**PROVIDED RECORDS:**
■ ■ ■ ■ ■
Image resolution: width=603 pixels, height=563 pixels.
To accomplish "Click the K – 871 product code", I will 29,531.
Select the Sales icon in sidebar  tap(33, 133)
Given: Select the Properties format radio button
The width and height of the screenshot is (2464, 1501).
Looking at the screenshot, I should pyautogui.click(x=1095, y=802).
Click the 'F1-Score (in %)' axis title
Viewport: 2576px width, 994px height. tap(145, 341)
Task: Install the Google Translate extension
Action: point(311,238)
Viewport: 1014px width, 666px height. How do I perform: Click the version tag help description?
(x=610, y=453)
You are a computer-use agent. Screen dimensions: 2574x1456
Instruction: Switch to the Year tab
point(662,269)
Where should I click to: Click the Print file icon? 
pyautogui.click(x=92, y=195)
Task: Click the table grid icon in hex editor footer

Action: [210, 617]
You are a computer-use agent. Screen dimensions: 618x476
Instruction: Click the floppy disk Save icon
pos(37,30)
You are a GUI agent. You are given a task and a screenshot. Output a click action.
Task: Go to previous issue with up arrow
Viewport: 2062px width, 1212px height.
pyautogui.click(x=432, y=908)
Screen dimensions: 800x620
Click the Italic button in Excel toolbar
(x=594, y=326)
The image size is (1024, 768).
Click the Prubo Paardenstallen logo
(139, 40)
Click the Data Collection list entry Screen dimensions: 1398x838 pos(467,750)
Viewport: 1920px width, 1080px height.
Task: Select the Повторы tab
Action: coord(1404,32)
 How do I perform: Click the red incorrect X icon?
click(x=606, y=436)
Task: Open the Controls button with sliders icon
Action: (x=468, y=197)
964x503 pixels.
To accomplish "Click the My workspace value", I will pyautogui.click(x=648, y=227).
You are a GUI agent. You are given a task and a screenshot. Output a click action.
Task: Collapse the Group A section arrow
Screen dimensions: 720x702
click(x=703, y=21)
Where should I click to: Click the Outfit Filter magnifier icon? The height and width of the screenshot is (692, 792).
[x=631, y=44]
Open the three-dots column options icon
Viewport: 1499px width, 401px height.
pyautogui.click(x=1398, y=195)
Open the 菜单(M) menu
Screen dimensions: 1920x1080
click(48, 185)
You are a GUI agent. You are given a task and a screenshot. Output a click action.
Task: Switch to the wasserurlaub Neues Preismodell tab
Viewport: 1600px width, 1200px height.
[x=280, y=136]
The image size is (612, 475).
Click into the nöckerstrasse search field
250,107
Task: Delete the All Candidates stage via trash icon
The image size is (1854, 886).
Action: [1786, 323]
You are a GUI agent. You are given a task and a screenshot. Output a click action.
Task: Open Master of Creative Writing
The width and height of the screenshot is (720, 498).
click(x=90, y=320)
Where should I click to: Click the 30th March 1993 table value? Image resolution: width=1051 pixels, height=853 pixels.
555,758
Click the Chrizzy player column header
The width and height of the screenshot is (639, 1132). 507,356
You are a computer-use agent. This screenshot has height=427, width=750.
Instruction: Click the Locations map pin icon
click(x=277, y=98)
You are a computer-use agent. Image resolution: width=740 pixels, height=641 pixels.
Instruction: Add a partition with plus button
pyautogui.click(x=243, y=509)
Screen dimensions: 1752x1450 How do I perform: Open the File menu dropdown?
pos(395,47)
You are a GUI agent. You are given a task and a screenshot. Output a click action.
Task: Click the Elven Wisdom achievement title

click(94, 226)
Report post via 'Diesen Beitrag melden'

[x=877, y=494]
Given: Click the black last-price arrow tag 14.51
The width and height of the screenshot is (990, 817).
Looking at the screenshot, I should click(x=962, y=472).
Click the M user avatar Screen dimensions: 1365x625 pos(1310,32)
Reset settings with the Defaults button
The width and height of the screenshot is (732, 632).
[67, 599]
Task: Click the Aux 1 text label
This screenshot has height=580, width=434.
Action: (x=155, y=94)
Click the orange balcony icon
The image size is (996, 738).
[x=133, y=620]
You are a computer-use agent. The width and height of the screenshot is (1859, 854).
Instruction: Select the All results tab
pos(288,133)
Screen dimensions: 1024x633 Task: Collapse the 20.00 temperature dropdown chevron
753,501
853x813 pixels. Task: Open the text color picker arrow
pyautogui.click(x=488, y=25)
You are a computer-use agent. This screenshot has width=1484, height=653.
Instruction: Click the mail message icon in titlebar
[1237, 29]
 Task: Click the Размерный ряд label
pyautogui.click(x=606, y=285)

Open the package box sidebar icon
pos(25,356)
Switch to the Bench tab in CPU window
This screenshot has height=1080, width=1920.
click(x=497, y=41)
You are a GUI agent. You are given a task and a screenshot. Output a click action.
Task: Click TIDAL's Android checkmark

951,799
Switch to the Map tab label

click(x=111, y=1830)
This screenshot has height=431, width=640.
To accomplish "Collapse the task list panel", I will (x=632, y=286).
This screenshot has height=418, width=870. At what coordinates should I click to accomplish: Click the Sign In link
■ ■ ■ ■ ■
**TASK OBJECTIVE:**
Print all of the rows above again word for word.

**RESPONSE:**
Image resolution: width=603 pixels, height=563 pixels.
To accomplish "Click the K – 871 product code", I will 29,531.
Select the Sales icon in sidebar  tap(33, 133)
Given: Select the Properties format radio button
The width and height of the screenshot is (2464, 1501).
Looking at the screenshot, I should pyautogui.click(x=1095, y=802).
Click the 'F1-Score (in %)' axis title
Viewport: 2576px width, 994px height. tap(145, 341)
Task: Install the Google Translate extension
Action: point(311,238)
Viewport: 1014px width, 666px height. How do I perform: Click the version tag help description?
(x=610, y=453)
You are a computer-use agent. Screen dimensions: 2574x1456
Instruction: Switch to the Year tab
point(662,269)
Where should I click to: Click the Print file icon? 
pyautogui.click(x=92, y=195)
Task: Click the table grid icon in hex editor footer

Action: [210, 617]
You are a computer-use agent. Screen dimensions: 618x476
Instruction: Click the floppy disk Save icon
pos(37,30)
You are a GUI agent. You are given a task and a screenshot. Output a click action.
Task: Go to previous issue with up arrow
Viewport: 2062px width, 1212px height.
pyautogui.click(x=432, y=908)
Screen dimensions: 800x620
Click the Italic button in Excel toolbar
(x=594, y=326)
The image size is (1024, 768).
Click the Prubo Paardenstallen logo
(139, 40)
Click the Data Collection list entry Screen dimensions: 1398x838 pos(467,750)
Viewport: 1920px width, 1080px height.
Task: Select the Повторы tab
Action: coord(1404,32)
 How do I perform: Click the red incorrect X icon?
click(x=606, y=436)
Task: Open the Controls button with sliders icon
Action: (x=468, y=197)
964x503 pixels.
To accomplish "Click the My workspace value", I will pyautogui.click(x=648, y=227).
You are a GUI agent. You are given a task and a screenshot. Output a click action.
Task: Collapse the Group A section arrow
Screen dimensions: 720x702
click(x=703, y=21)
Where should I click to: Click the Outfit Filter magnifier icon? The height and width of the screenshot is (692, 792).
[x=631, y=44]
Open the three-dots column options icon
Viewport: 1499px width, 401px height.
pyautogui.click(x=1398, y=195)
Open the 菜单(M) menu
Screen dimensions: 1920x1080
click(48, 185)
You are a GUI agent. You are given a task and a screenshot. Output a click action.
Task: Switch to the wasserurlaub Neues Preismodell tab
Viewport: 1600px width, 1200px height.
[x=280, y=136]
The image size is (612, 475).
Click into the nöckerstrasse search field
250,107
Task: Delete the All Candidates stage via trash icon
The image size is (1854, 886).
Action: [1786, 323]
You are a GUI agent. You are given a task and a screenshot. Output a click action.
Task: Open Master of Creative Writing
The width and height of the screenshot is (720, 498).
click(x=90, y=320)
Where should I click to: Click the 30th March 1993 table value? Image resolution: width=1051 pixels, height=853 pixels.
555,758
Click the Chrizzy player column header
The width and height of the screenshot is (639, 1132). 507,356
You are a computer-use agent. This screenshot has height=427, width=750.
Instruction: Click the Locations map pin icon
click(x=277, y=98)
You are a computer-use agent. Image resolution: width=740 pixels, height=641 pixels.
Instruction: Add a partition with plus button
pyautogui.click(x=243, y=509)
Screen dimensions: 1752x1450 How do I perform: Open the File menu dropdown?
pos(395,47)
You are a GUI agent. You are given a task and a screenshot. Output a click action.
Task: Click the Elven Wisdom achievement title

click(94, 226)
Report post via 'Diesen Beitrag melden'

[x=877, y=494]
Given: Click the black last-price arrow tag 14.51
The width and height of the screenshot is (990, 817).
Looking at the screenshot, I should click(x=962, y=472).
Click the M user avatar Screen dimensions: 1365x625 pos(1310,32)
Reset settings with the Defaults button
The width and height of the screenshot is (732, 632).
[67, 599]
Task: Click the Aux 1 text label
This screenshot has height=580, width=434.
Action: (x=155, y=94)
Click the orange balcony icon
The image size is (996, 738).
[x=133, y=620]
You are a computer-use agent. The width and height of the screenshot is (1859, 854).
Instruction: Select the All results tab
pos(288,133)
Screen dimensions: 1024x633 Task: Collapse the 20.00 temperature dropdown chevron
753,501
853x813 pixels. Task: Open the text color picker arrow
pyautogui.click(x=488, y=25)
You are a computer-use agent. This screenshot has width=1484, height=653.
Instruction: Click the mail message icon in titlebar
[1237, 29]
 Task: Click the Размерный ряд label
pyautogui.click(x=606, y=285)

Open the package box sidebar icon
pos(25,356)
Switch to the Bench tab in CPU window
This screenshot has height=1080, width=1920.
click(x=497, y=41)
You are a GUI agent. You are given a task and a screenshot. Output a click action.
Task: Click TIDAL's Android checkmark

951,799
Switch to the Map tab label

click(x=111, y=1830)
This screenshot has height=431, width=640.
To accomplish "Collapse the task list panel", I will (x=632, y=286).
This screenshot has height=418, width=870. At what coordinates should I click to accomplish: Click the Sign In link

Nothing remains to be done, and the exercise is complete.